SH: I think our view would be consistent with the consensus view of the regulators: The weight of the scientific evidence continues to support the safety of BPA, including in products that contact food, whether it’s PC containers or epoxy resin can coatings. In science, of course, there’s always more that you can do, and we continue to support research ourselves. Our approach has been to closely monitor the scientific literature, so we try to keep track of what everyone else is publishing, integrate that into our knowledge base, and then look for any critical areas of uncertainty.
Science, like I said, you can research forever, but our core interest is that our products are safe. So we monitor the science and look for any uncertainties that are directly relevant to that core question. When we see things where we think there’s an uncertainty or a data gap, we assess whether we’re positioned to be able to fill that gap or address that uncertainty. We do have research under way that is aimed at those areas, and other researchers do, too. That’s basically what FDA has done as well.
MPW: Apart from scientific research, in terms of the court of public opinion, does the ACC feel that the battle is lost when you see mass exodus in certain products away from PC?

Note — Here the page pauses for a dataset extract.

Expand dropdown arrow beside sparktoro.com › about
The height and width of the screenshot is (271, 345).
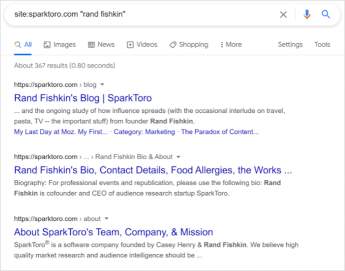106,219
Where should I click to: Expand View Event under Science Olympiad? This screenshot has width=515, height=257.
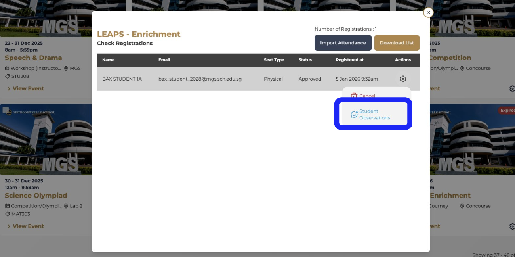coord(25,226)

SH: I don’t think that battle is lost at all. I think these products do still have a future, and we think the science supports the safety of them. Although you’re right, certain products have migrated to other materials—baby bottles, in particular, are one that has switched over to alternatives.
Keep in mind with alternatives: You’ve got a rich scientific database for BPA; you don’t have that for any alternatives. It’s a strange situation where you have something with a lot of data—data that have been reviewed by many government agencies, all of which have concluded that the material is safe as it’s being used—and you’re comparing that with alternatives that have very little data, and they haven’t really been reviewed very thoroughly by government bodies.
David Feldman is a medical doctor and emeritus professor of medicine at the Stanford University School of Medicine’s Div. of Endocrinology. A trained endocrinologist acting as both a clinician and a scientist, Feldman was the chief of the Div. of Endocrinology for 10 years. He is currently focused on cancer research—specifically, how hormones regulate target genes, particularly the ability of Vitamin D to inhibit breast and prostate cancer.
Steven Hentges, executive director of the Polycarbonate/BPA Global Group at the American Chemistry Council (ACC; Washington, DC), has a doctorate in chemistry and has spent most of his career in health and environmental training. Hentges worked in the chemical industry for 18 years, and has been involved with BPA for more than 10 years. During that time, he has managed the ACC’s PC/BPA global group, whose members include manufacturers of BPA and PC. In addition to sponsoring scientific research, it advocates on behalf of BPA.